Assim se inicia o relato de 774 páginas (divididas em dois volumes) do aventureiro e explorador português Fernão Mendes Pinto (1510?–1583), que com uma prosa dinâmica e direta, mas de poder narrativo sempre envolvente, nos transporta através de tempestades e batalhas em alto-mar, de terras e povos estranhos, de paisagens e animais fantásticos, de reis, rainhas, mouros, piratas e assim por diante. Impressiona, por exemplo, ler sobre a preparação, em Goa, Índia, de uma armada composta por 225 navios portugueses — entre naus, caravelas, galeões, galés, fustas, etc. — para a batalha que deveria ter sido travada com 50 navios muçulmanos: foram necessários cinco dias para embarcar um total de 40 mil homens. (Taí um filme que gostaria de ver.) Com a mesma sintaxe viva, colorida, Mendes Pinto também nos faz gargalhar ao relatar seu encontro com o rei de Quedá, o qual havia – assim afirmavam seus súditos – assassinado o pai e se casado com a própria mãe, grávida do filho incestuoso. O detalhe tragicômico é que o rei mandava executar sumariamente qualquer um que comentasse o fato…

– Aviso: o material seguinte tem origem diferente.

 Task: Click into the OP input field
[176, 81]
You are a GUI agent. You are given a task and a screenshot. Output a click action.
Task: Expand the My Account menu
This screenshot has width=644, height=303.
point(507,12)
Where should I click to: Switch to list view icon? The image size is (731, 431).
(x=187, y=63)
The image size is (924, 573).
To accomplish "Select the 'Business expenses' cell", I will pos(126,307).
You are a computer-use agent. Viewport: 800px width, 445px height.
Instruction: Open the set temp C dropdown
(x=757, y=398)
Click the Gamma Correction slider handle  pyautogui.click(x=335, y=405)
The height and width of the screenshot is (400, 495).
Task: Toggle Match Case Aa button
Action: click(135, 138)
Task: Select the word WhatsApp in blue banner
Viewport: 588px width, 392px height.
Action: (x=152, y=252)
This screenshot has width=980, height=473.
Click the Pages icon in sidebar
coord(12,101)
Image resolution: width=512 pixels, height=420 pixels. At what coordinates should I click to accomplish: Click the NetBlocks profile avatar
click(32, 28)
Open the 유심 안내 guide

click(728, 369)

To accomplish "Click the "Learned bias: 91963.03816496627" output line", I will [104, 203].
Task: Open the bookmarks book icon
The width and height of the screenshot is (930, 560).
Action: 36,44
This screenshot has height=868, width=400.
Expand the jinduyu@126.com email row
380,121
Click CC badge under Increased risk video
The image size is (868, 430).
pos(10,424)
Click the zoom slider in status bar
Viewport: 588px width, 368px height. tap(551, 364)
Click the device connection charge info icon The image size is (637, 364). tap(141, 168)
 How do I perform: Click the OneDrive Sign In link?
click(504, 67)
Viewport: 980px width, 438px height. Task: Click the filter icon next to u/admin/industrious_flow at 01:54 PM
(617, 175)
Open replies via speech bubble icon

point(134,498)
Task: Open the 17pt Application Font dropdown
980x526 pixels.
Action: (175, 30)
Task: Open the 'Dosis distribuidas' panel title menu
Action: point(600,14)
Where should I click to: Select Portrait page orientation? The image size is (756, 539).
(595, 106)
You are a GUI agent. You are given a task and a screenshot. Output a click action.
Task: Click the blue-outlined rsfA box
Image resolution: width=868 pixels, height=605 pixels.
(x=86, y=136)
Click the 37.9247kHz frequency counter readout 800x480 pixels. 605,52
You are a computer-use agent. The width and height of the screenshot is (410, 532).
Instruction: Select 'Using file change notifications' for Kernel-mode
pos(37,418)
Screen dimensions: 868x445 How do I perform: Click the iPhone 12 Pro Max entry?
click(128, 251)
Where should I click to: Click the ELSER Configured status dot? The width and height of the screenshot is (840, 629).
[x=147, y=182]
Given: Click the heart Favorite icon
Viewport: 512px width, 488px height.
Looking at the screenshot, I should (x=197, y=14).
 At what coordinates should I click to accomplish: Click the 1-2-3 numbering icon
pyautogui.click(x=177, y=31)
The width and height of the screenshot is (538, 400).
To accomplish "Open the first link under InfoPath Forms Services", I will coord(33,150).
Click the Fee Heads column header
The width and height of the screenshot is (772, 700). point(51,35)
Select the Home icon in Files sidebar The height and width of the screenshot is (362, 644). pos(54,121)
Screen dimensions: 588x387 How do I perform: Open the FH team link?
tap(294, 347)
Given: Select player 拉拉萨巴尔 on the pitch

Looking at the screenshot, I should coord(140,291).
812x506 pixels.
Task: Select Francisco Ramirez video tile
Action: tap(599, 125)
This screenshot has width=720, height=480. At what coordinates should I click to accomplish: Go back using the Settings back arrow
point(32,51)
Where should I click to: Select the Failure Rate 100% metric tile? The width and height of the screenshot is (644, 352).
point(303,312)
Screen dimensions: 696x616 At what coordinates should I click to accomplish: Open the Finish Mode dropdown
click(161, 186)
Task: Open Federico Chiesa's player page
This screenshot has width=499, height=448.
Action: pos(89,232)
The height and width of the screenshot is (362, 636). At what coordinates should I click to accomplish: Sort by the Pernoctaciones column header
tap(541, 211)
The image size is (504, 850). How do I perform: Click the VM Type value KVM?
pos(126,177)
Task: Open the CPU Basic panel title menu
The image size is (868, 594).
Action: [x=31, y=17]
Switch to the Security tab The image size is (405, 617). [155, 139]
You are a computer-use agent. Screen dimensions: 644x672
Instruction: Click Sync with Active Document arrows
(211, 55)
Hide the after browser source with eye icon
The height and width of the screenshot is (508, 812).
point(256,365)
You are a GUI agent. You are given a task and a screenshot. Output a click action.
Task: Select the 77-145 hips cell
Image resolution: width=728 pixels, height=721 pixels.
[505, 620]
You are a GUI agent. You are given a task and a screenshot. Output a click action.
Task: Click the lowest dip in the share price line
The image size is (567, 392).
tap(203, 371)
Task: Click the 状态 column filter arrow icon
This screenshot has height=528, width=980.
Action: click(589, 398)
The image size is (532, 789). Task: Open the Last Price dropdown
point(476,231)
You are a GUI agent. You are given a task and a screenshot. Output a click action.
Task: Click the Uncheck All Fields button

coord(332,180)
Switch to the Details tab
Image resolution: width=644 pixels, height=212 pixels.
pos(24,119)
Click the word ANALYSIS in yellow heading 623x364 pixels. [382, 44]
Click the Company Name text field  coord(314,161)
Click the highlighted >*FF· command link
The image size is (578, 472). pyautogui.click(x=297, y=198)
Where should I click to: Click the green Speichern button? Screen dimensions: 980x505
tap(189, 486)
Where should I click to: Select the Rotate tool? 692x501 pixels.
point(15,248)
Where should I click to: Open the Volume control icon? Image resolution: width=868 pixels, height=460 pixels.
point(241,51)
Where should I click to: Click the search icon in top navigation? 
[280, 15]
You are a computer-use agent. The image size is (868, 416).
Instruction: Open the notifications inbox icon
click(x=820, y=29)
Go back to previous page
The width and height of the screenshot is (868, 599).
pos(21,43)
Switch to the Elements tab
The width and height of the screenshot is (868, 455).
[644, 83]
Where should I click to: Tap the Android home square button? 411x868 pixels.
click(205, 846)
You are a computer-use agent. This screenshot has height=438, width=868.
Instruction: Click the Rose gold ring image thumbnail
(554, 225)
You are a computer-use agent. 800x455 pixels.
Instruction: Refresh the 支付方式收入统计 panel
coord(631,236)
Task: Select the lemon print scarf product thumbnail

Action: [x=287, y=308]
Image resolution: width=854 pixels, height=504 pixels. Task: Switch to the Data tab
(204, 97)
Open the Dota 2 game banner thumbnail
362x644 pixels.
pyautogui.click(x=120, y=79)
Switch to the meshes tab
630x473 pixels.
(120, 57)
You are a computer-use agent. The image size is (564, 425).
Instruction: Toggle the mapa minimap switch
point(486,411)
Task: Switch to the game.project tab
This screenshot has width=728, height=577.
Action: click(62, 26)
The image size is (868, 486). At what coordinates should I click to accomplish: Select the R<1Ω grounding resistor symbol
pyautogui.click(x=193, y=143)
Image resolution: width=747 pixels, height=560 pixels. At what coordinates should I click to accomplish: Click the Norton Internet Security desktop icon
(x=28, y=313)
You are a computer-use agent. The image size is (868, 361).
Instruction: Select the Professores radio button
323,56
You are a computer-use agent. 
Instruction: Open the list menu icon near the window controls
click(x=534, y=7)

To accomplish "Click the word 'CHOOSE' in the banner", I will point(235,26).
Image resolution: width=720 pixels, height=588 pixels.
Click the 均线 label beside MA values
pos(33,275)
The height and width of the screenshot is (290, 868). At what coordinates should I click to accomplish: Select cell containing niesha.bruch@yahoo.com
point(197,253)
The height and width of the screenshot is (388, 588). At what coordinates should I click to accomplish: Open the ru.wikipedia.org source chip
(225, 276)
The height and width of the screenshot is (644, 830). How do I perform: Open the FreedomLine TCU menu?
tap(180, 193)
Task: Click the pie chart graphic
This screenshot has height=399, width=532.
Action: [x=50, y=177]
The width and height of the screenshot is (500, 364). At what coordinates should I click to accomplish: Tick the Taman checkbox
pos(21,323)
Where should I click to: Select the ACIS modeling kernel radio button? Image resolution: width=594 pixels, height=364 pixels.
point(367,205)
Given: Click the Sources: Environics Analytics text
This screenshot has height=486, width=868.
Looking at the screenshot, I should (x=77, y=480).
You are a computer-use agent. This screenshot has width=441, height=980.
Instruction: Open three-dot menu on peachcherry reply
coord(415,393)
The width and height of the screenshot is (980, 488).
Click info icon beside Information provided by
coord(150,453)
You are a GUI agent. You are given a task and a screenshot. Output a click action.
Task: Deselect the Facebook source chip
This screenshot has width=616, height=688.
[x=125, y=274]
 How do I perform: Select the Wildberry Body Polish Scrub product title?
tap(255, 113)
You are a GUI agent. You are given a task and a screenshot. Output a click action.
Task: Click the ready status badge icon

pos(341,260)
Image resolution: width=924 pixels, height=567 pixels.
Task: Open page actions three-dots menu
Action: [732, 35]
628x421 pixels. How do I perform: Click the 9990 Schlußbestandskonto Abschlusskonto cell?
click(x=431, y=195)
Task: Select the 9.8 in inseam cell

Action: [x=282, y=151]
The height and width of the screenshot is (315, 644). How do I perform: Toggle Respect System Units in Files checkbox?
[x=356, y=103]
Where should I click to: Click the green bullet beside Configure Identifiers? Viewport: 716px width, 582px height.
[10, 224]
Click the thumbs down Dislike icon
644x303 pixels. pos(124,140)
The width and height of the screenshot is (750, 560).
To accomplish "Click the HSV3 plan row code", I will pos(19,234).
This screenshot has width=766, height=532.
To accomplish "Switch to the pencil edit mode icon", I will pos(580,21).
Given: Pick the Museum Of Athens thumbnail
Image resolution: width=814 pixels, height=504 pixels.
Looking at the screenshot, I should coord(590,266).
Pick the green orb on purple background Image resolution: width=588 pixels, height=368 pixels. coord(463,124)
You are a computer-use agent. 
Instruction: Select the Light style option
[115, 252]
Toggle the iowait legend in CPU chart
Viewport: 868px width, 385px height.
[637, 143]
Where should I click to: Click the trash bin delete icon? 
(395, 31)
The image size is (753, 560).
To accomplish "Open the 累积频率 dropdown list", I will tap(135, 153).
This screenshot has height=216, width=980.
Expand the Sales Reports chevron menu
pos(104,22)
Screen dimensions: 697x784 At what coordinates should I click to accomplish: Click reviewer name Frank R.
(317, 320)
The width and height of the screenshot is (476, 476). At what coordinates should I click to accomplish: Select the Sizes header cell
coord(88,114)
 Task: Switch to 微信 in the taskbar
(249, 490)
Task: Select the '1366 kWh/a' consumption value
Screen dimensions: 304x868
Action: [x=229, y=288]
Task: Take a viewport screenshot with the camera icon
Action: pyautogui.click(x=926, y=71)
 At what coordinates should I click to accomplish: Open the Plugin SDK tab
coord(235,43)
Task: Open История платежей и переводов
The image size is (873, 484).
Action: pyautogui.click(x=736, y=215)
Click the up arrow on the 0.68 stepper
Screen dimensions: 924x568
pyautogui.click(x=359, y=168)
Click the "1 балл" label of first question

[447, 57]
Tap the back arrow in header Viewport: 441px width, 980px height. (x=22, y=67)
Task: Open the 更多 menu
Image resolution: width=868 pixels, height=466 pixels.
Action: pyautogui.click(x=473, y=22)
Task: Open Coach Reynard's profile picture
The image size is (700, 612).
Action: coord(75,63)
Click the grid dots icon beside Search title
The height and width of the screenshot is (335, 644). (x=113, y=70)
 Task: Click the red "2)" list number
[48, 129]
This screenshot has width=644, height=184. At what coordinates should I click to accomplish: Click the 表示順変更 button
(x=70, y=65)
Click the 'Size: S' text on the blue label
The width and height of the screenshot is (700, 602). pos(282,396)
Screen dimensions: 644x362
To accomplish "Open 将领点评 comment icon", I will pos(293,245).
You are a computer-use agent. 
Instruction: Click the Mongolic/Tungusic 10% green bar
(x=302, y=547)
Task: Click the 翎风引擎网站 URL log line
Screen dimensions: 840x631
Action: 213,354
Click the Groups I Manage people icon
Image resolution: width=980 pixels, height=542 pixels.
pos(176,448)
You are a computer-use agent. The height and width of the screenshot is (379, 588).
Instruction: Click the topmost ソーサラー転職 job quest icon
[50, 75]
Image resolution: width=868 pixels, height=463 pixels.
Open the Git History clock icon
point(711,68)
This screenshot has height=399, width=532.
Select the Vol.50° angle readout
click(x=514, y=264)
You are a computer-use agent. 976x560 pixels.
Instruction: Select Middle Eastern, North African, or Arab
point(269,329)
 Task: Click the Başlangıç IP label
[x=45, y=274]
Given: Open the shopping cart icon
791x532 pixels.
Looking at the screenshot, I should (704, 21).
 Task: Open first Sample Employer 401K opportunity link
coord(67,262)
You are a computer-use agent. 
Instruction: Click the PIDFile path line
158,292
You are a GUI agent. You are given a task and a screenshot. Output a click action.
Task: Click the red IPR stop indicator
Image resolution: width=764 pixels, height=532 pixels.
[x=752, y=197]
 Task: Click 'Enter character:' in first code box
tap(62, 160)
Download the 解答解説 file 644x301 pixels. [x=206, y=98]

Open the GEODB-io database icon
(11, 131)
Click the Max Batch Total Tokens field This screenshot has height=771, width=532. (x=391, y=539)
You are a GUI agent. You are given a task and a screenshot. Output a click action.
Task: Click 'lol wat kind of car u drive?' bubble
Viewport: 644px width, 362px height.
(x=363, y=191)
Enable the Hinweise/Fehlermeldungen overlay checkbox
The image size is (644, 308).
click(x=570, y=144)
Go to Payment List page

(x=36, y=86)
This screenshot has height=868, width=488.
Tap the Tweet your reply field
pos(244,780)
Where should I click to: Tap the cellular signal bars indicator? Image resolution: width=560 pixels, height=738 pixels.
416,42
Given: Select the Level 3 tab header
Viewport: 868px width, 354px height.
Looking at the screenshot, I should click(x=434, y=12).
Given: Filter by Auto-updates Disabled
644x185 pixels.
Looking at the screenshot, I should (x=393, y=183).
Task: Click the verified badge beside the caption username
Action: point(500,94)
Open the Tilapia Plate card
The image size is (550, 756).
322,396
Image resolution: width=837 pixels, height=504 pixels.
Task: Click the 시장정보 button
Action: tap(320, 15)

Estudiosos chamam a atenção para o fato de este livro, apesar de ser considerado “uma das obras capitais da formação do nosso idioma enquanto língua literária”, não ter se tornado tão conhecido e louvado como os Lusíadas, de Camões. Talvez, especulam, porque o autor, em meio a situações fantásticas, não poupa seus compatriotas de um enfoque realista, isto é, mesmo sendo virtualmente tementes a Deus, no geral não eram nada santos…

Também é interessante notar que Machado de Assis tinha para com Fernão Mendes Pinto (e também para com Gomes Eanes Zurara) a mesma consideração que eu, há pelo menos quinze anos, tenho para com Antônio Vieira: autores aos quais recorremos para revitalizar nosso próprio uso da língua ou, como escreveu Machado, para estudar “as formas mais apuradas da linguagem, desentranhar deles [Mendes Pinto e Zurara] mil riquezas, que à força de velhas se fazem novas”.

É possível ler online a versão original da Peregrinação aqui. Mas não aconselho, porque a ortografia da época, sendo muito distinta – bastante curiosa, na verdade –, impede a fluidez da leitura. O melhor é adquirir a versão adaptada à ortografia atual por Maria Alberta Menéres e publicada pela Editora Nova Fronteira: volume 1 e volume 2.